Records from a data source:
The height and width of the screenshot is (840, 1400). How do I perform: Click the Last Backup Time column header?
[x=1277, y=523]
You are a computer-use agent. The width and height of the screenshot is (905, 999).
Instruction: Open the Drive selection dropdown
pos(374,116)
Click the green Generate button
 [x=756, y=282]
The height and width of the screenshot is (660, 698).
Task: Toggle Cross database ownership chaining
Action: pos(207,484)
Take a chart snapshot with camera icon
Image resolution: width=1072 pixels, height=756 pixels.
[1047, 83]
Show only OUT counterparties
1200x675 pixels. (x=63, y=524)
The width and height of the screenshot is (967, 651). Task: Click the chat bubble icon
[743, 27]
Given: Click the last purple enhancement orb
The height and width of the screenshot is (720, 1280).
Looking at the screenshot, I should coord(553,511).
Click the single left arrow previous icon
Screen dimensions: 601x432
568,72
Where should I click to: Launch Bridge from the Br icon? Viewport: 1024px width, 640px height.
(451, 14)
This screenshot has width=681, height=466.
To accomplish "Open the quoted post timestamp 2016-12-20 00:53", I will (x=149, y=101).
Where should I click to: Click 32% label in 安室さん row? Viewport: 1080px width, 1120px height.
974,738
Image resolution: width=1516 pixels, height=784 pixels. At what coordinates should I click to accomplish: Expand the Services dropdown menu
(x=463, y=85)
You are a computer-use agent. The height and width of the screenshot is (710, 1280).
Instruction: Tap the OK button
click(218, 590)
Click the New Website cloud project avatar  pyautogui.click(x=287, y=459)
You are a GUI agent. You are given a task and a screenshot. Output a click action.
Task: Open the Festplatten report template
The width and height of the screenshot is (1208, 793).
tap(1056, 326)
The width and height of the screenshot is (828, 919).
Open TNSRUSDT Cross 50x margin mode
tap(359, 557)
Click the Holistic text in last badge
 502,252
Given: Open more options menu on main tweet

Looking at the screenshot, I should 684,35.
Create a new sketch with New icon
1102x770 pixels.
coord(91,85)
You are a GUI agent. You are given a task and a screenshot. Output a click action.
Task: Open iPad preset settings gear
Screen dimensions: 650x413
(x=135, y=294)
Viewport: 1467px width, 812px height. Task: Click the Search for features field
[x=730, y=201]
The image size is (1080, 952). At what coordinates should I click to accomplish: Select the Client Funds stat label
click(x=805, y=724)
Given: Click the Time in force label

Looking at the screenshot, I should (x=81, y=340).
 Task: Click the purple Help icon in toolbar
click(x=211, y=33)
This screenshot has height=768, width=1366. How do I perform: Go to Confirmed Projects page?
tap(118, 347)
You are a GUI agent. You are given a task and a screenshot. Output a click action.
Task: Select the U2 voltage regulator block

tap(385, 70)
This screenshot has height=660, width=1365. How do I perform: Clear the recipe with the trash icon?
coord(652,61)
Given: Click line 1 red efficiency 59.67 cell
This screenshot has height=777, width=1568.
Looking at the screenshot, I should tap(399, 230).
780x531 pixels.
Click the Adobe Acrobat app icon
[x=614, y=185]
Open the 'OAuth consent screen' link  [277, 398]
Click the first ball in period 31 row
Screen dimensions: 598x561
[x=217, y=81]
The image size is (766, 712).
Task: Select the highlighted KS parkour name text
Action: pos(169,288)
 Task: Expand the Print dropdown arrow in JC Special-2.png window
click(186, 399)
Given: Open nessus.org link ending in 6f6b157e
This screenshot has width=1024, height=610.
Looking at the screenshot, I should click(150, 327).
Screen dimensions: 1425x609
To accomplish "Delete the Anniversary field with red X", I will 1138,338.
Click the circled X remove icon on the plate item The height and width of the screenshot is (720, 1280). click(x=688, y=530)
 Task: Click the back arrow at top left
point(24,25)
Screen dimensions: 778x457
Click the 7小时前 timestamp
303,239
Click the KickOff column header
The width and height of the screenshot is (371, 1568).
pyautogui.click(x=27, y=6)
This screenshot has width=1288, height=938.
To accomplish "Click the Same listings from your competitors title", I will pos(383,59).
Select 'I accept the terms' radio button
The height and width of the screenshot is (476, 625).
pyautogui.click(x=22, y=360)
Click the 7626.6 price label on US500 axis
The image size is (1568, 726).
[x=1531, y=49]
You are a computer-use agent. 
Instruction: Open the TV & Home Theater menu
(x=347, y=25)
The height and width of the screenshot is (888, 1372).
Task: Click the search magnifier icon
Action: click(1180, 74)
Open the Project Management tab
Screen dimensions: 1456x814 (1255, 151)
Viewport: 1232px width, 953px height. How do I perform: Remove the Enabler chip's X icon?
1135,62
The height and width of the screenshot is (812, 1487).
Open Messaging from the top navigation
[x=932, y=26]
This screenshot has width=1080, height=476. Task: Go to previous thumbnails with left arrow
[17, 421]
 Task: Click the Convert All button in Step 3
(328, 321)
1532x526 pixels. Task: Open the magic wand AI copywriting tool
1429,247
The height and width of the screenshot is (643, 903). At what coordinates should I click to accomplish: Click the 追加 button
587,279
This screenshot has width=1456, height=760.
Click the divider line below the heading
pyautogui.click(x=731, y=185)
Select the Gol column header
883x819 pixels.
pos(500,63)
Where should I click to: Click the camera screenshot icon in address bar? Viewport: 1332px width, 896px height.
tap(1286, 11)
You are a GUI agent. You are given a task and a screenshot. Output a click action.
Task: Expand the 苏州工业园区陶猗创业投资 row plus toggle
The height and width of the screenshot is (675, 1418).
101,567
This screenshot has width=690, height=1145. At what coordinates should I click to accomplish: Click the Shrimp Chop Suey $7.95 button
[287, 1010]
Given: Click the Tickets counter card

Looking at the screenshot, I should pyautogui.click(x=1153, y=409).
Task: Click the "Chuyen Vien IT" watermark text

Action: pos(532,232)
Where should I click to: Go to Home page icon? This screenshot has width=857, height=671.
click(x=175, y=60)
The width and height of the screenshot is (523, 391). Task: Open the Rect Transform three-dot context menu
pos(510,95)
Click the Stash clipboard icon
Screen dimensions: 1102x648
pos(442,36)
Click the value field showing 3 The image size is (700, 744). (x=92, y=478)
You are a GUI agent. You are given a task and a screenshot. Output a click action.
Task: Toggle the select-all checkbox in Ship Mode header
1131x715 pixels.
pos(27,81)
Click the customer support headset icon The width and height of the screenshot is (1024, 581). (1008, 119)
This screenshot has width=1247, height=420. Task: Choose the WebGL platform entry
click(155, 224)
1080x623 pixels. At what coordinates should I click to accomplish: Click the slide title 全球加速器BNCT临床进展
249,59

### HOW TO COMPLETE THIS TASK
Reply with an exact copy of the lines running from the one containing "1080x623 pixels. At" through the end of the entries above, both ends included.

### RESULT
1080x623 pixels. At what coordinates should I click to accomplish: Click the slide title 全球加速器BNCT临床进展
249,59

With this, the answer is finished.